Wenn man das oben erwähnte Kompositionalitätsprinzip ernst nimmt, hieße das, dass sich die „Bedeutung eines komplexen Ausdrucks […] eindeutigaus der lexikalischen Bedeutung seiner Komponenten, aus deren grammatischer Bedeutung und aus seiner syntaktischen Struktur“ (ebd.: 20, Herv. CE) ergeben würde. Doch dies wäre eine rein innersprachliche Ausdrucksbedeutung. Durch die Situierung eines Satzes in einem konkreten Kontext entsteht über diese kompositionale Bedeutung aus semantischen und grammatischen Elementen hinaus eine situationsspezifische Äußerungsbedeutung, die sich erst im Rahmen des konkreten außersprachlichen Äußerungskontextes ergibt (ebd.: 20f.) und nur unter Rückgriff auf pragmatische Analysen beschreibbar ist.
Eine adäquate Äußerungsbedeutung kann aber sicherlich nur derjenige oder diejenige erzeugen, der/die zunächst einmal das Kompositionalitätsprinzip verstanden hat und Ausdrucksbedeutungen gezielt produzieren kann. Und hierfür ist eben ein Wissen zentral, das an der Grenze von Semantik als lexikalischer Bedeutung und Semantik als grammatisch produzierter Bedeutung angesiedelt ist. Dies verrät ein einfacher Blick in grammatische Theorien wie etwa die Valenzgrammatik, mit der zeigbar ist, dass die Syntax zu einem Großteil von Wörtern und ihrer Bedeutung abhängt: Das dreiwertige Verb geben zum Beispiel spannt so einen semantischen wie syntaktischen Rahmen auf, der einzuhalten ist, will man einen korrekten Satz artikulieren: Es müssen die drei Leerstellen gefüllt werden, wer (Nominativ) was (Akkusativ) wem (Dativ) gibt.
Siepmann (2007) plädiert in seinem fremdsprachendidaktisch ausgerichteten Beitrag dafür, wegen dieser engen Verzahnung von Grammatik und Wortschatz/Semantik beim Zweit- und Fremdsprachenlehren und -lernen stärker als bislang beide Bereiche integrativ miteinander zu vermitteln, da nicht nur Redensarten und Sprichwörter idiomatisch seien, sondern man „durchgängig in größeren idiomatischen Einheiten, die man als Kollokationen und Kolligationen (britischer Kontextualismus), Phraseme (Phraseologieforschung, Sinn-Text-Theorie Mel’cuks) oder Konstruktionen (Konstruktionsgrammatik) bezeichnen könnte“ (ebd.: 61), spreche und schreibe und Lernerinnen und Lerner demnach vorgeprägte text- und/oder kontextspezifische Muster erwerben müssten, die in unterschiedlicher Gewichtung aus lexikalischen und grammatikalischen Bestandteilen bestehen können“ (ebd.: 62).
Auch beim Erstspracherwerb erwerbe man nicht erst Wörter und dann Grammatik, sondern von Beginn an Wörter in (grammatischen) Konstruktionen („Form-Bedeutungspaaren“, idiomatischen „Ausdrucksschablonen“) (ebd.: 63f.).
Die Konsequenz daraus ist die didaktische Forderung, beim Zweit- und Fremdsprachlernen nicht das Einzelwort in den Vordergrund zu stellen, sondern regelmäßige Konstruktionen und Valenzstrukturen, also Wortschatz- und Syntaxvermittlung zu verbinden, indem Wortschatz „grundsätzlich in Einheiten oberhalb der Wortebene gelehrt“ (ebd.: 70) werde.
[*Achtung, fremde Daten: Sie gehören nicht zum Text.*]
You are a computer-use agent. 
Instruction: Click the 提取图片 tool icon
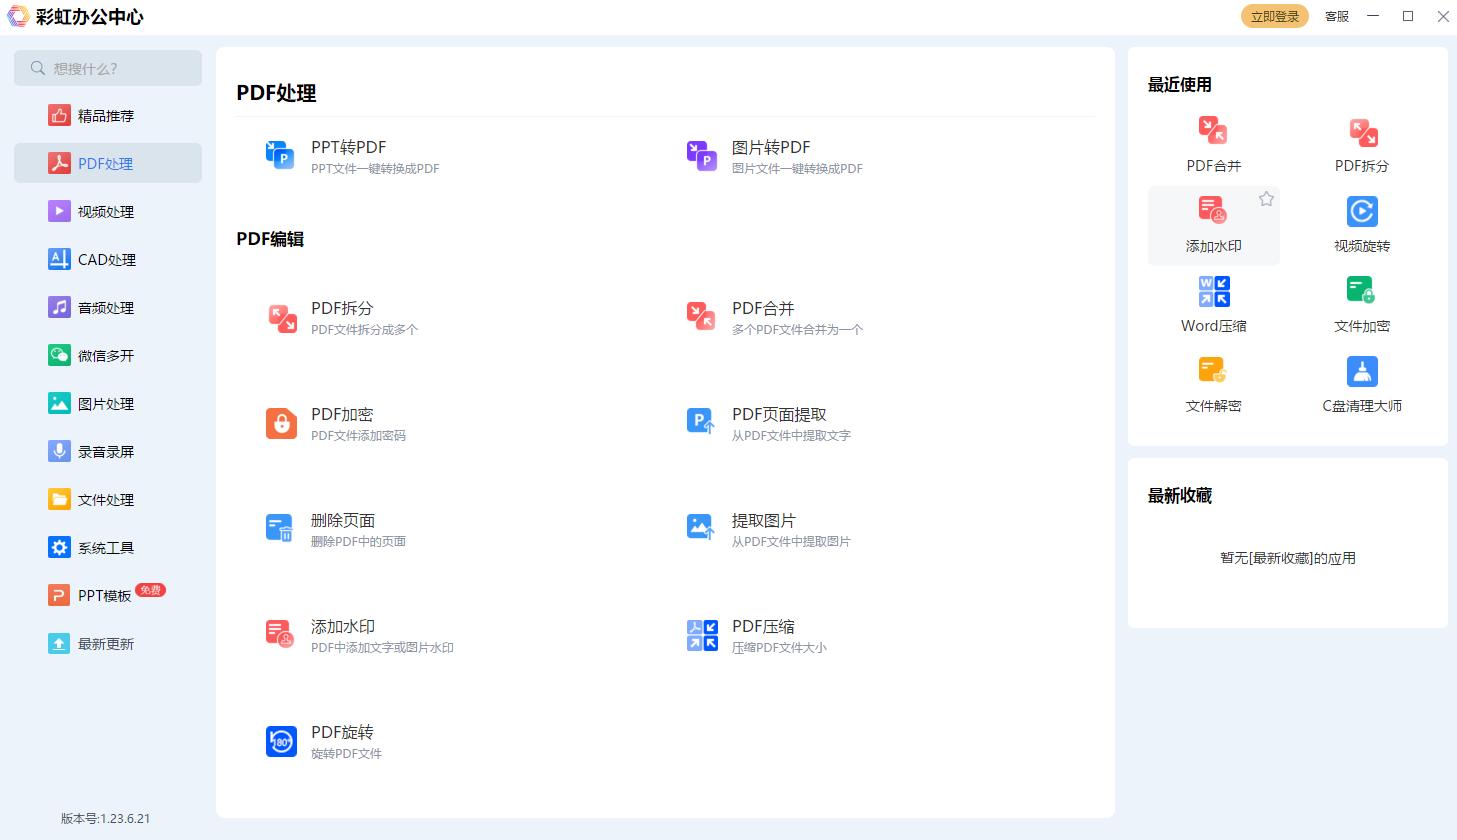click(701, 527)
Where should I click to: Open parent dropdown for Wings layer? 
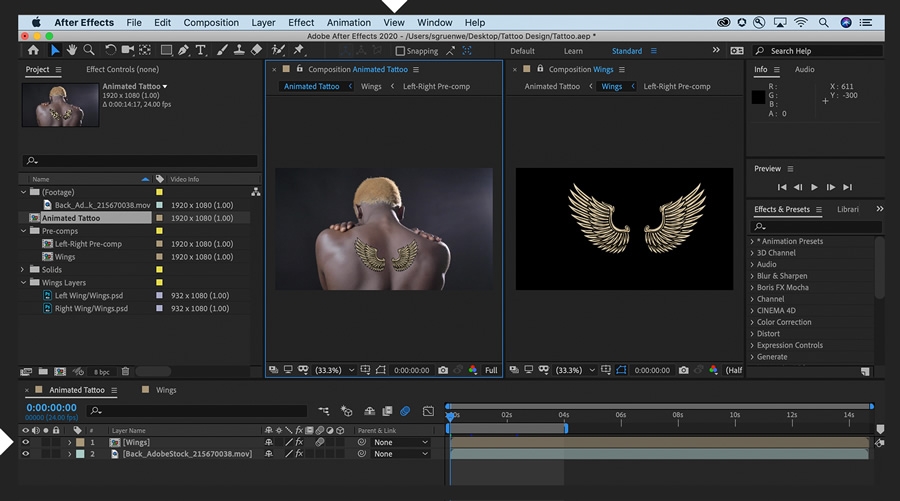[400, 442]
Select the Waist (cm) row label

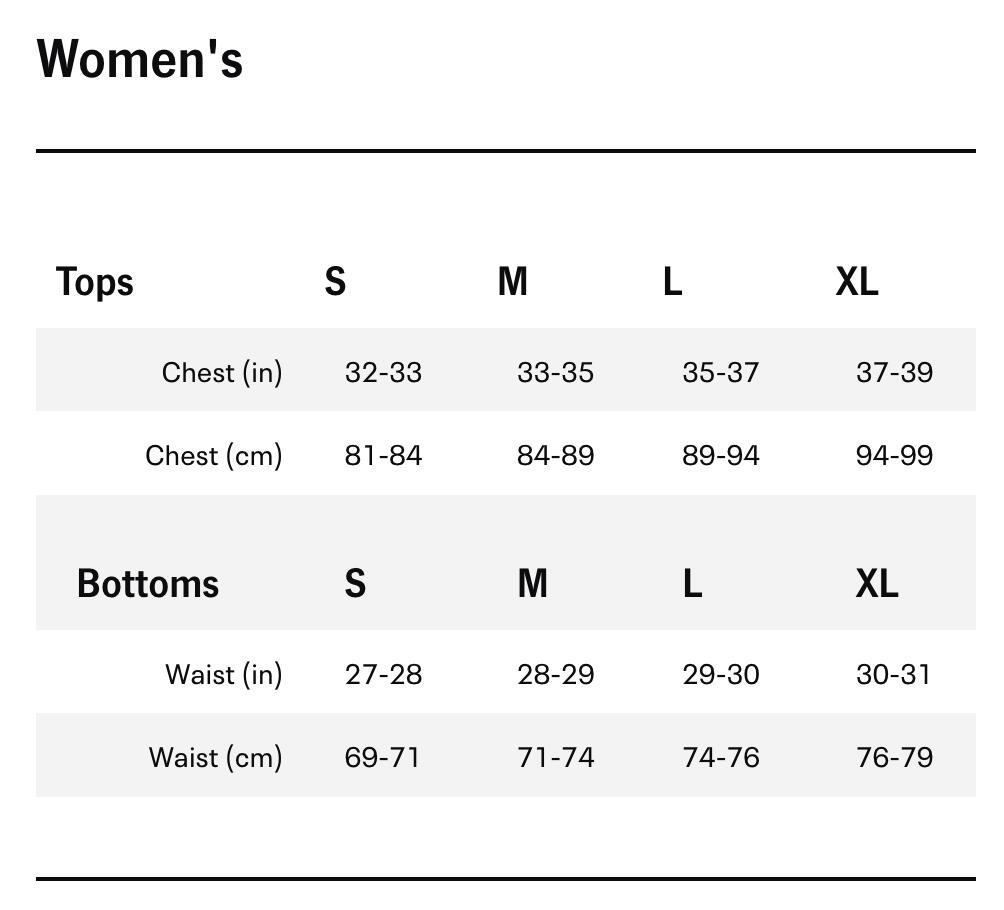pos(216,757)
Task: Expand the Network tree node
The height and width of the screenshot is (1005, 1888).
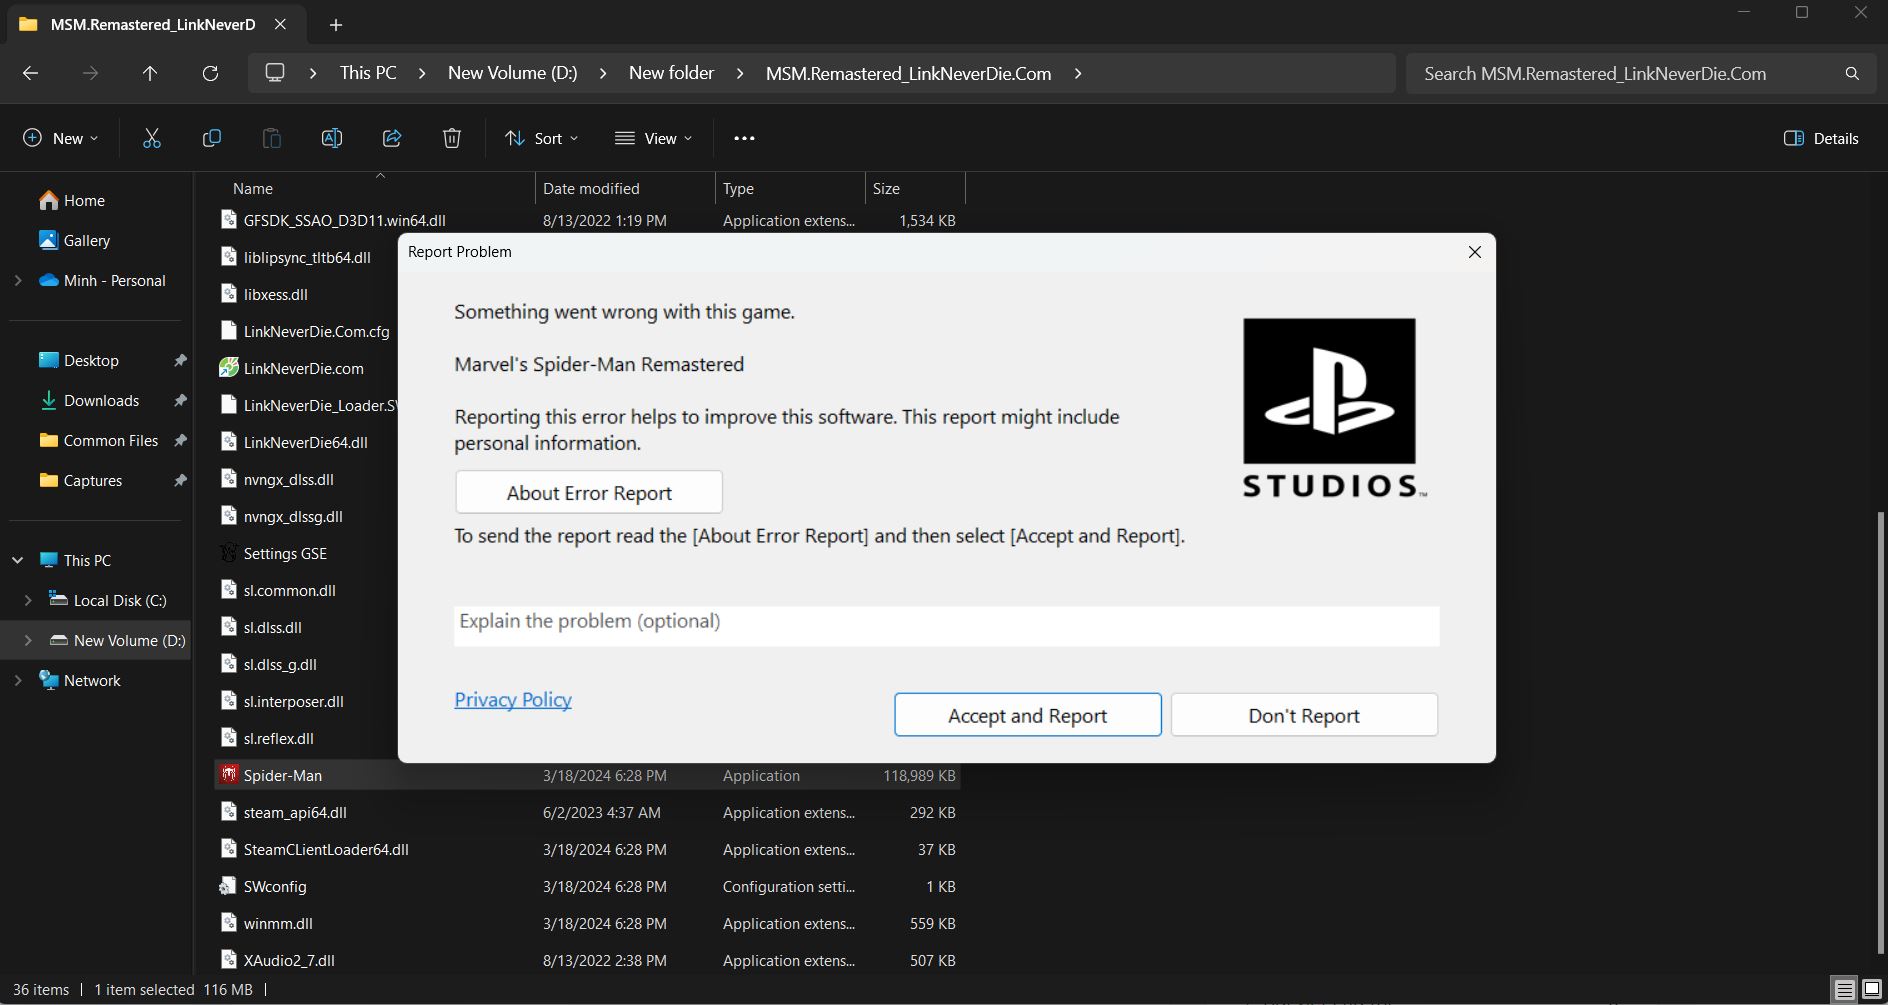Action: click(18, 680)
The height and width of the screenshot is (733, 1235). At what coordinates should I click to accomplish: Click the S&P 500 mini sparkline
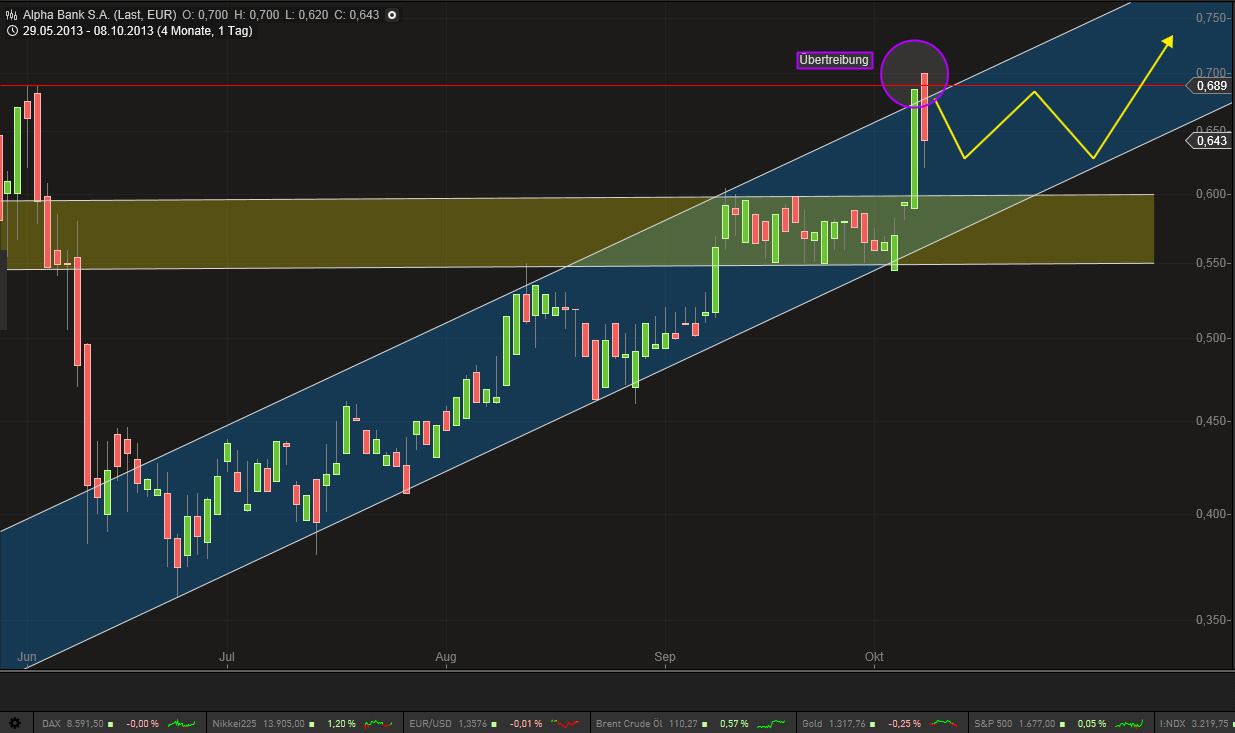(1130, 723)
Im Unterricht sehe das so aus, dass bei der Frage nach Übersetzungen eben immer Konstruktionen fokussiert werden müssten:
Erfragen Schüler Übersetzungen oder bietet der Lehrer diese an, so sollten sie sich immer auf Konstruktionen beziehen. Also nicht: was heißt „Voraussetzung“ auf Englisch? Sondern: Wie kann ich „Voraussetzung“ in folgendem Satz am besten wiedergeben? Gleiches gilt für Fragen zur Differenzierung von Synonymen. Die Frage sollte nicht lauten: Was ist der Unterschied zwischen learn (im Sinne von „erfahren“) und get to know , zwischen moist und damp oder zwischen mist , fog und haze ? Sondern: Welche Konstruktionen gehen learn und get to know (usw.) üblicherweise ein? (ebd.: 77)
Übung 230a
Finden Sie jeweils zwei passende Satzbeispiele, mit denen Sie die Kategorien „Zukünftiges“ und „Modalität“ einmal lexikalisch, einmal grammatisch-syntaktisch ausdrücken.
Literatur
Löbner 2003; Köller 1988; Siepmann 2007.